Joined: Sun Sep 14, 2014 1:34 pm
Posts: 661
Anger. Boy, there sure is a lot of that in my relationship. I've got my own stuff; the discovery of my husband's SA was so utterly devestating that I wanted to be angry since it was easier than the hideous pain. And, then I was hurt and angry for years at his constant criticism, rejection, hostility, abandonment...well, you get the idea.

And, his anger. Whew. As time went on and his addiction deepened, the anger got worse. I had a helpful exchange about this in this forum and I see it as fuel for his addiction. The anger and resentment fed his belief that he deserved the acting out (heck, he was OWED the compulsive behavior); deserved to do immoral and hurtful things because of my (fill in the blanks of my inadequacy and failure to serve him or make him feel better); it intensified the rituals by adding the emotion of anger. I also think it is a symptom of his underlying insecurities, lack of self worth and fear of intimacy. I also see it as a symptom of immaturity.

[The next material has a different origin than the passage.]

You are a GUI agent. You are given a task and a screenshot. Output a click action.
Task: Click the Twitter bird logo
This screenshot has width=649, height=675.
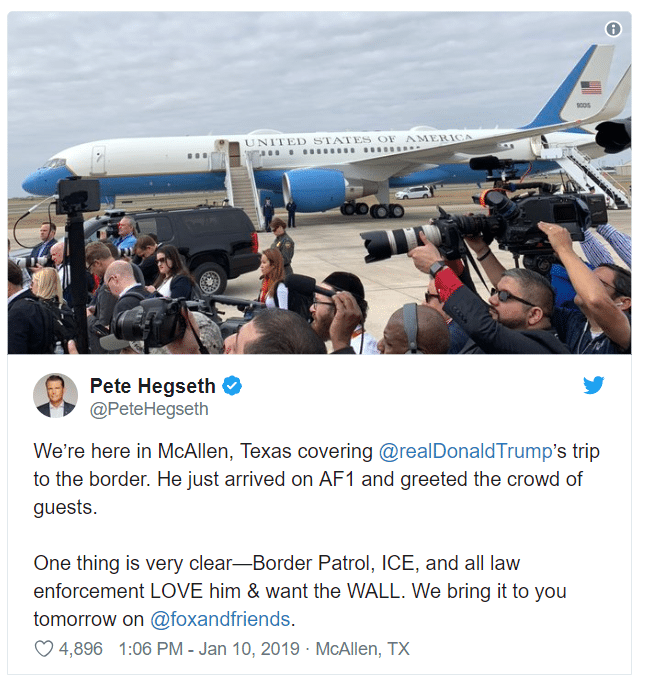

And, early in recovery, I see it as protecting the addiction; serving denial; manipulating me; blame shifting; coping with shame and guilt; and the usual problem of not having mature, healthy tools for managing life. It is DEFINITELY a red flag about his addiction.

I am trying to work on my anger issue in my therapy and it is helping. For his anger, he needs to work on it in his therapy. I can tolerate anger if it is not abusive. Clear boundaries are needed. I think what is tricky is that my anger is just out there and his anger is usually constant and veiled with criticism, contempt, scorn, passive aggressive behavior....

Detaching helps; boundaries definitely help; being able to control my anger and response and to de-escalate or escape the situation helps.